» **Work instruction**
Every line below that holds the string "agent" must be copied.

» **Data provided**
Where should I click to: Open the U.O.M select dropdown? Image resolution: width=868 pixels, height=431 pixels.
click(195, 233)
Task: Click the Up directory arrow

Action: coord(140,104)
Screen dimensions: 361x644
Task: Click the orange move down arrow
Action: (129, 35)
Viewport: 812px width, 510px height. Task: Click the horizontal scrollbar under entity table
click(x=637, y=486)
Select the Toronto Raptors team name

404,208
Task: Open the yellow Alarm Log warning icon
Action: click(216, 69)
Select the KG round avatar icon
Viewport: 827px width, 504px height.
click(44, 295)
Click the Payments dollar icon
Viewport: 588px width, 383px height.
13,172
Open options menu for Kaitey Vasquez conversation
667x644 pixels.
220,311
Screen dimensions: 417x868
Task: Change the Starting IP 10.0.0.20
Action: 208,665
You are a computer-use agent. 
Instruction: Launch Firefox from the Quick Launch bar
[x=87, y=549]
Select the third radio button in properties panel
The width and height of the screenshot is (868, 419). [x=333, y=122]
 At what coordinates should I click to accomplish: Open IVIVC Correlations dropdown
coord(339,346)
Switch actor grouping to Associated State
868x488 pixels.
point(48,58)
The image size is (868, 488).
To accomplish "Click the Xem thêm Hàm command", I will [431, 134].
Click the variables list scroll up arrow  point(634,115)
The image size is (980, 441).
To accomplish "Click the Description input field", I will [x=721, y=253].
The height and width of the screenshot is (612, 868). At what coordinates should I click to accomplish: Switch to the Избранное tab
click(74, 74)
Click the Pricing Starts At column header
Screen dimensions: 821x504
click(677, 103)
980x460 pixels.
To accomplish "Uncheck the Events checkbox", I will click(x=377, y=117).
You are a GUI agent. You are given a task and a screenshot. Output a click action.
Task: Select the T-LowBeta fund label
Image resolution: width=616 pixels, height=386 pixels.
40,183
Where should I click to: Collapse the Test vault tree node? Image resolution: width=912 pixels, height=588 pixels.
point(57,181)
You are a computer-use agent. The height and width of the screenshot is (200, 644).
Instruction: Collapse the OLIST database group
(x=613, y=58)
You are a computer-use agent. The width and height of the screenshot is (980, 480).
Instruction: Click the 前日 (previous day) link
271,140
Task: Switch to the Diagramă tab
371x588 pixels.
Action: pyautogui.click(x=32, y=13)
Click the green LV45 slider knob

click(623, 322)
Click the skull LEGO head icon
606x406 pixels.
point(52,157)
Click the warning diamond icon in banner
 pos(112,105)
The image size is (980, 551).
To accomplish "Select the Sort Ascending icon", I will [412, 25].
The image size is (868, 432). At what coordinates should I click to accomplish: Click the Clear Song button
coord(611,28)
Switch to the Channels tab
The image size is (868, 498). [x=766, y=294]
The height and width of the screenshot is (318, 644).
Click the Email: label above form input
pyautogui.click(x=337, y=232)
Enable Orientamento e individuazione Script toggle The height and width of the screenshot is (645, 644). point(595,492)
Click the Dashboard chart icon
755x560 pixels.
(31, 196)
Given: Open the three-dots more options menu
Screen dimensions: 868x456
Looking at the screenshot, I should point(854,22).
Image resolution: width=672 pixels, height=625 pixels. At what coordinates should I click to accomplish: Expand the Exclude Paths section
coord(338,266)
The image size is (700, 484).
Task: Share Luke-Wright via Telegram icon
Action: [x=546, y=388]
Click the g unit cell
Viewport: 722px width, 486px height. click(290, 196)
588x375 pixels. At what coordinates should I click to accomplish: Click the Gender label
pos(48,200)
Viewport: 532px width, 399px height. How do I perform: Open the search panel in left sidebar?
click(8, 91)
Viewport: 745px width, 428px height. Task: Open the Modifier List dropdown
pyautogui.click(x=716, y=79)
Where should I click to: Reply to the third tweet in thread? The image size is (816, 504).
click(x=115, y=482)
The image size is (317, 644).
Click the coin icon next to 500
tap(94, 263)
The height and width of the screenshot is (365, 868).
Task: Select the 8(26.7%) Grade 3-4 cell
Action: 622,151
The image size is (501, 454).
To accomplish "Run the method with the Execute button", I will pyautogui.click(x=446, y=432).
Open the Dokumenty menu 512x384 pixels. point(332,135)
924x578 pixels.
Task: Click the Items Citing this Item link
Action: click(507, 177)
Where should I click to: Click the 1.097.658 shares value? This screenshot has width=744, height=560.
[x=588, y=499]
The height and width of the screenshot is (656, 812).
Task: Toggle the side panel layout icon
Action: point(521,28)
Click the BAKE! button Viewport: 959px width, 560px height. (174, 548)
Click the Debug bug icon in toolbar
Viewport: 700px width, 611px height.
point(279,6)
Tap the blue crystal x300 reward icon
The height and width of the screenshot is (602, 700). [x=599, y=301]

» **Final answer**
You are a computer-use agent. 
You are a GUI agent. You are given a task and a screenshot. Output a click action.
You are a computer-use agent. The height and width of the screenshot is (200, 644).
You are a computer-use agent. The width and height of the screenshot is (980, 480).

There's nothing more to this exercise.